Insufficient Primary Stability:
Placing a revision cup without sufficient host bone support or supplemental fixation will inevitably lead to early failure. Relying solely on a press-fit in a severely compromised acetabulum is a common pitfall.
3.
Pelvic Discontinuity:
Missing or inadequately addressing pelvic discontinuity is a catastrophic pitfall. If suspected or encountered, specialized techniques like reconstruction cages, plates, or custom triflange components are mandatory to bridge the defect and stabilize the columns.
4.
Neurovascular Injury:
Scar tissue from previous surgeries increases the risk of sciatic nerve injury (posterior approach), femoral nerve injury (anterior approach), and damage to vascular structures.
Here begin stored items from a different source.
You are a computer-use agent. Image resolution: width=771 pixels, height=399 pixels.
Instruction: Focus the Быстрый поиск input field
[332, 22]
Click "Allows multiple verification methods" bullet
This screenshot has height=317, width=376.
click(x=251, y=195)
Meticulous dissection and identification of critical structures are paramount.
5.
Infection:
Despite negative pre-op workup, infection can still be present. Failure to recognize and treat intraoperative signs of infection (purulence, necrotic tissue, positive frozen section) can lead to early failure of the revision.
6.
Ignoring Femoral Side:
While the focus was on the acetabulum in this case, a pitfall would be to ignore potential issues with the femoral stem (e.g., stress shielding, osteolysis, impending fracture) that might require simultaneous revision.
7.
Inadequate Post-operative Protection:
Premature or excessive weight-bearing after extensive allografting can lead to graft collapse, non-union, or loosening of components, especially during the critical initial healing phase. Strict adherence to weight-bearing restrictions is essential.
8.
Heterotopic Ossification:
Complex revisions, especially with extensive soft tissue dissection, are at higher risk for heterotopic ossification (HO). Prophylaxis (e.g., NSAIDs or radiation therapy) should be considered in high-risk patients.